Shimon, who heard that a pure, innocent, holy spark had been taken to be used and abused by evil unleashed his fury, not only to make things right, but to send a message to all others who would attempt such a thing that this would not be tolerated. In his inner soul, Shimon could not bear to allow such horrible evil on earth. And so he unleashed his rage with such an earth-shattering fury, that it made even the strongest tremble. No mercy, even when evil cries and ask for mercy, you smile and slaughter it. You don’t just teach those who embody evil a lesson with a proportionate reaction, you give them such a horrific experience that they wet the bed from having nightmares of ever coming into contact with the wrath of justice. You see to it that evil will never touch that holy spark again.
And yet once again, we find the need to channel this fantastically strong zeal in the right direction. The fate of the tribe of Shimon was to be a tribe that culturally had the profession of teaching the young children of the nation, and truly there is no greater teacher than the one who is so very zealous and passionate for his/her cause. We see so often in our history, that some of our greatest teachers have been named “Shimon.” Shimon Hatzadik (Who is said to have met Alexander of Macedon), Shimon Bar Yochai. Shimon Ben Gamliel. Great leaders of the nation who channeled their zeal to such great levels in Torah, that the word “Scholarly” is too cheap of a term to use for such great rabbis.

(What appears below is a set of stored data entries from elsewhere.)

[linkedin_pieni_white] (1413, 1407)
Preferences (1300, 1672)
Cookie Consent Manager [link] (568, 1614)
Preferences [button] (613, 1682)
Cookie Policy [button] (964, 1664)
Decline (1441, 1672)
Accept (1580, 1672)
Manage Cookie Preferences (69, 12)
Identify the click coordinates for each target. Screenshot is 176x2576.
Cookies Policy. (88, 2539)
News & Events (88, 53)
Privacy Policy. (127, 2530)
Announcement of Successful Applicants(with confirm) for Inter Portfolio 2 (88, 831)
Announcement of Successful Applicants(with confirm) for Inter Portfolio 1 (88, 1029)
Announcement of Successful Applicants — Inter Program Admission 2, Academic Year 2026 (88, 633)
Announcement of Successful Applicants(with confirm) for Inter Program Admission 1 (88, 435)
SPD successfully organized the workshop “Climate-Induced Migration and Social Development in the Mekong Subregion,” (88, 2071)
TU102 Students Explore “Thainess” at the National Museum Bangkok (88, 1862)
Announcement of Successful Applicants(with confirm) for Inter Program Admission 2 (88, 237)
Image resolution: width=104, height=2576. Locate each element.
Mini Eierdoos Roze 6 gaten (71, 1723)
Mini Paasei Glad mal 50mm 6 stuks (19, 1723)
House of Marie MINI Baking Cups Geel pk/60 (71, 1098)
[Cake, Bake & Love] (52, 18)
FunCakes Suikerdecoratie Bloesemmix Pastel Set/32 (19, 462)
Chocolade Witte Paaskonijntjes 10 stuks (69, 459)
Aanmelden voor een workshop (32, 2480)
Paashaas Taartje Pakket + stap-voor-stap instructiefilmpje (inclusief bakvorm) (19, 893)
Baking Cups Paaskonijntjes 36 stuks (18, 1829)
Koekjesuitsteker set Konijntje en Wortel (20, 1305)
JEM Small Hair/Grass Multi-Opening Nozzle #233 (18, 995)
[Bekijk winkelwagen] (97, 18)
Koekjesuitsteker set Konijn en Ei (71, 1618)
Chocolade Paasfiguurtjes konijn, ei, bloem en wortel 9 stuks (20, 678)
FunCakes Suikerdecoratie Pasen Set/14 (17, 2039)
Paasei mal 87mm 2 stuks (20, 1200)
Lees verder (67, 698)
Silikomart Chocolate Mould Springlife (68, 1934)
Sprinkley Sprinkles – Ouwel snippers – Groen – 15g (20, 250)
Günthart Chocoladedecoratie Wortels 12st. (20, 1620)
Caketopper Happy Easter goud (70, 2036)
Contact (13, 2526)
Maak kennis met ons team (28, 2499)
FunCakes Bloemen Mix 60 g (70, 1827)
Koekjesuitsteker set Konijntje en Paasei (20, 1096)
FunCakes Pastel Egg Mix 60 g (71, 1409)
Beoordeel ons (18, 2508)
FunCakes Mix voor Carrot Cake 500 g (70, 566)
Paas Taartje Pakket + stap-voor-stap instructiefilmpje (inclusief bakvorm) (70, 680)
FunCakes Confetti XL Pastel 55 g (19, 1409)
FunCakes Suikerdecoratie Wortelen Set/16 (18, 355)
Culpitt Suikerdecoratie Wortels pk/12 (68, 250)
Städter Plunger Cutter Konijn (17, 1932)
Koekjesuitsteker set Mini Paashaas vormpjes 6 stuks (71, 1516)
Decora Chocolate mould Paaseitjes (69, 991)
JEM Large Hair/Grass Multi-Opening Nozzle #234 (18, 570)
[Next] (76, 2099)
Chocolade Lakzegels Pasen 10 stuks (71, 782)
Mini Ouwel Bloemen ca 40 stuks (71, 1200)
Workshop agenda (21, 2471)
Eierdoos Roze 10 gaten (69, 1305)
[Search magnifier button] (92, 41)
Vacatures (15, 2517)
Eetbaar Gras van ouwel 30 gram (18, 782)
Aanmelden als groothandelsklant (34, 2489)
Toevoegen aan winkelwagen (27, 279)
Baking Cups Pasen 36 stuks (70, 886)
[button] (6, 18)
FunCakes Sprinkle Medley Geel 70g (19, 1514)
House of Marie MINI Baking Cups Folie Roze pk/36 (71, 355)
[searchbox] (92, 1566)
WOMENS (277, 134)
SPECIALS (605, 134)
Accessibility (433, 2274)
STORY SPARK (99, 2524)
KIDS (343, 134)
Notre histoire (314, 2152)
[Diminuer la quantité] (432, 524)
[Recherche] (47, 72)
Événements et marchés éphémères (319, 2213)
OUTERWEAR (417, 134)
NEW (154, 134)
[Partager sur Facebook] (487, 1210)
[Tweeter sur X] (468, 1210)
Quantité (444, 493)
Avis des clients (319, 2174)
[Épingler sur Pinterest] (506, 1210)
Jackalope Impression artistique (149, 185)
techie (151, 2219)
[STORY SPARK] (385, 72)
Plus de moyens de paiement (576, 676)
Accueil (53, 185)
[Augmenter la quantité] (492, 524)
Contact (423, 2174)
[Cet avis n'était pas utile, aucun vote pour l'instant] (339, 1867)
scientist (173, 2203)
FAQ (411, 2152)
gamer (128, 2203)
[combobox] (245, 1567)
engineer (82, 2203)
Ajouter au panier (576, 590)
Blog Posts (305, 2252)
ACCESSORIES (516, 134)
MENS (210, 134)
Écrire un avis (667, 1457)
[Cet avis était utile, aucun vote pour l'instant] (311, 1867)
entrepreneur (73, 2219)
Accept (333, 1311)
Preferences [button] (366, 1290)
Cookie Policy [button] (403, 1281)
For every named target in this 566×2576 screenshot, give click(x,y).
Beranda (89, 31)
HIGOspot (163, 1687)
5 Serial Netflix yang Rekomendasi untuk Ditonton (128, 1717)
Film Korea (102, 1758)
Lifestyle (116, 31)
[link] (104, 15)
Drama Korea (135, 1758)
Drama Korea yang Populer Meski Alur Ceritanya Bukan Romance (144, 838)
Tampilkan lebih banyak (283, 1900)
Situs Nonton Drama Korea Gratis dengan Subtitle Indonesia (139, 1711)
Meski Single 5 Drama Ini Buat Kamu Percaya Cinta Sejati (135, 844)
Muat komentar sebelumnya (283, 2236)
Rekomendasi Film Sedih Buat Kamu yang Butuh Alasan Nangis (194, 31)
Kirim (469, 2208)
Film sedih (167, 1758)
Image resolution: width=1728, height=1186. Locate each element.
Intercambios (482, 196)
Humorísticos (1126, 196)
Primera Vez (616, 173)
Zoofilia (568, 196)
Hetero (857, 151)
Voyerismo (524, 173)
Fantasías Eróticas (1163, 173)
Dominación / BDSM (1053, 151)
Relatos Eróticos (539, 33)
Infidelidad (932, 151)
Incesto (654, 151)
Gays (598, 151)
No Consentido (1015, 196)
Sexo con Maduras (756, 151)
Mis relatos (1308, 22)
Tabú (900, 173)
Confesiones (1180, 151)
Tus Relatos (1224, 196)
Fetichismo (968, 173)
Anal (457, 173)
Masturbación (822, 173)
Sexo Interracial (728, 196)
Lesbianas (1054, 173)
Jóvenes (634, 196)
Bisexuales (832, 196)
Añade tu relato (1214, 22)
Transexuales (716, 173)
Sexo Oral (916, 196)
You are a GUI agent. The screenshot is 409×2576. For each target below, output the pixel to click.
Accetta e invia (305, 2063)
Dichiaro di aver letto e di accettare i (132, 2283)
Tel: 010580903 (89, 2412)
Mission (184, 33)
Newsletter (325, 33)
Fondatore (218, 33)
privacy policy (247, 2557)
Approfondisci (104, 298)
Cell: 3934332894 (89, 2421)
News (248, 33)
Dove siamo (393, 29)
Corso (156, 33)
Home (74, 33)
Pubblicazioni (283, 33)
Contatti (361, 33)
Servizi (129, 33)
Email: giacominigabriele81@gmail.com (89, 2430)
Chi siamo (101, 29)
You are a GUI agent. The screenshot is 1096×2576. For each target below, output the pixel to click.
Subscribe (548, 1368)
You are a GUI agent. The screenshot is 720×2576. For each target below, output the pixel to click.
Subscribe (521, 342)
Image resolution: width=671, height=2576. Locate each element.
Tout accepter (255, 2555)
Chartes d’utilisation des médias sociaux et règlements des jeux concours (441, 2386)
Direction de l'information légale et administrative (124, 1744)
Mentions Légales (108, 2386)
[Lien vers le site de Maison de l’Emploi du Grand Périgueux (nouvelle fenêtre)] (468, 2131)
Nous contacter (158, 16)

And even so, we can see how this energy turns against ourselves when we channel this Shimon zeal and energy inside of ourselves in the wrong direction, causing disunity and “baseless hatred” like what happened in the destruction of the Second Temple, and the lack of respect that the students of Rebbe Akiva had for each other during the Bar Kochba Revolt, which led them to their end. According to the Ari Zal, each month of the Jewish calendar coincides with a tribe of the nation of Israel. How ironic then it is, that somehow when we enter into the month of Av, that it is the energy of the tribe of Shimon that encompasses our atmosphere.
Indeed, whether we like it or not, we’re all ingrained with our own strong energies and zeal from our hearts and souls. It is the tribe of Shimon who teaches us that it is how we channel our inner energies that determines whether those energies will turn into angels that bring goodness into the world, or demons that destroy.
May we all come to greater wisdom in knowing how to channel our inner zeal for the good.